Embrace your "fill-in-the-blankness"
This is sort of the title of my book. The actual title is The Manual to the Universe. Why not? Acceptance of the here and now. Acceptance of “you” in the here and now. Simply, we are human and born without an instruction manual. Who really knows the rules, except what has been passed down to you in one form or another. Acceptance is the best place to start and continue throughout your life.
By the way, I don’t mean the title in a derogatory manner. I mean it in a let’s stop the pressure of thinking we need to be elevated to some unrealistic expectation to attract a really great existence. The more you accept yourself, “AS YOU ARE” the more meaning life has…and the more you accept your external circumstances “AS IS”, the less impact they have on your inner playground.
This is one area I cover in coaching people. I personally do what I can to remember that I am okay as is, to accept me. I “embrace my f—d-up ness”. I reached a point in the past where I was so freaking tired of holding myself up to some perfect expectation, which doesn’t exist and after years of peaks and valleys I gradually have weened myself off expectations in many areas of my life.
No one is perfect, yet we have a society full of people who insist on holding celebrities and people in the media or even our neighbors up to a standard that no one could EVER live up to—human beings are imperfect, always and in all-ways. There are no examples of living on a pedestal accurately on this planet. And on that pedestal, the word accurately, is also up for grabs, because it is a matter of perception.We don’t experience people in all of their glory, 24/7. We don’t live, eat, poop or sleep with the entire world. So, in essence whomever in our lives or in the media that we hold up to such an exemplary high bar, ourselves included “ain’t living up to it”. And why should anyone? Really who made up these rules?
I have more inner peace than I can believe sometimes. When the inner perfectionist wants to creep out, I allow myself to go with the flow…and ask this part of myself, questions. I allow those emotions and feelings to “be”, then I go about my business and take different action than my perfectionist-self would have me believe is acceptable. I find those “perfect” moments come fewer and far between.
In my lifetime, it seems it has almost become inescapable with technology to not constantly be bombarded by images in the media and society–showing me what I need or how I should live. Somewhere along the way the lines got crossed. People do not have to achieve anything to accept themselves. Yet, many believe that home ownership, job security, marriage, having a family and 2 cars is the golden land of happiness. Not so. Some of those elements may contribute to your external “happy factor” or your internal “misery” factor. There is no “standard” which everyone should live by, because it has nothing to do with who you really are and self acceptance. We can beat ourselves up by living up to those expectations of “happiness” or find we have fulfilled all those expectations, but it feels “empty”.
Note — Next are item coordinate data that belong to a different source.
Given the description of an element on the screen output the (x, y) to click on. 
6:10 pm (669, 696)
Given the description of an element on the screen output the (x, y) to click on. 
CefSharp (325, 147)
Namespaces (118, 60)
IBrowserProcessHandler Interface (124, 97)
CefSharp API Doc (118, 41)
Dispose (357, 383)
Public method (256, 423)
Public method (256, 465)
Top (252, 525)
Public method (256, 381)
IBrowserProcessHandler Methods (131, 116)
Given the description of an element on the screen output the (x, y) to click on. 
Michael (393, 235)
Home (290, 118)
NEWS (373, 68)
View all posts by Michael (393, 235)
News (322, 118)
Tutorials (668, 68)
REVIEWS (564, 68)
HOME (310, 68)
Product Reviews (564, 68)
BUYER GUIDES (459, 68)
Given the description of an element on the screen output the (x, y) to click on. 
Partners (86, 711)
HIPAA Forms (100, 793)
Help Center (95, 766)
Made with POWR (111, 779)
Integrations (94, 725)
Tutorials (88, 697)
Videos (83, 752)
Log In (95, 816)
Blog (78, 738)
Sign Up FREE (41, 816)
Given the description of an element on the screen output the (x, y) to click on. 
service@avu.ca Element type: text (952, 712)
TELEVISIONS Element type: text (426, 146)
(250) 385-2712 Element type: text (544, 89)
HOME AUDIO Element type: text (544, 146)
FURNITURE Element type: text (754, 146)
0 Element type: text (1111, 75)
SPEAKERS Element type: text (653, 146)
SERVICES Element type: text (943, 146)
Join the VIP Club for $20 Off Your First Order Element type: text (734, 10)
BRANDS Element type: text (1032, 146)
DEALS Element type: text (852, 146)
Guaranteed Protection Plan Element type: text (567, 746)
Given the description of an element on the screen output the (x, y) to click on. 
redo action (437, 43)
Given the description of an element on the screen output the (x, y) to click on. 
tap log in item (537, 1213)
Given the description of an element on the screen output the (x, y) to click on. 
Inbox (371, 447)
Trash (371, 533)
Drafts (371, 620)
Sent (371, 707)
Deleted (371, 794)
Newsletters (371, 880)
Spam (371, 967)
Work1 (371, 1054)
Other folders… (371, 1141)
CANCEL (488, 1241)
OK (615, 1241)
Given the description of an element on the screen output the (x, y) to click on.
No one, and I mean no one at all is gonna achieve enlightenment in the truest sense of the word, unless they can devote themselves to sitting under a bodhi tree their entire life and not worry about anything else. And then, there is still no guarantee. People live complicated existences nowadays. There ain’t no time to chillax under a tree 24/7 and wait for God or whatever you believe to exist, to speak to you and feel great peace, no way! There are many demands of our time, energy and finances, the key is to find the peace living in this fast-paced world. Acceptance is the way to go. Whatever you can get done today, accept it. That to-do list will still be there tomorrow. Acceptance makes it easy to remember what is really important, what has meaning in your life and really what expectations there are that really matter, if at all.
There is time though to accept your less than perfect-self. There is time to accept your mate, your kids, your dog and your neighbor too. But, first you must accept YOU. This makes acceptance of everything else easy. It allows what frustrates you about others or situations that you want to be different, to just exist as is….and this leads to inner peace. And interestingly enough, accepting what is seems to almost automatically change what is frustrating you without manipulation of circumstances or people.
No more high bars to try and live up to, just “you being you”. Now, I want to be clear this doesn’t lead to a release of goals, but probably a change as to what those goals are in terms of your own happiness. It’s a funny thing that happens when you start living from your heart by accepting yourself–you enjoy the journey. You decide what you want to do, what you love, what you don’t like, what you want that picture to look like FOR YOU. Not for anyone else!
Who says a white picket fence and Louis Vuitton bag is “happiness”. Digging yourself, that is TRUE happiness.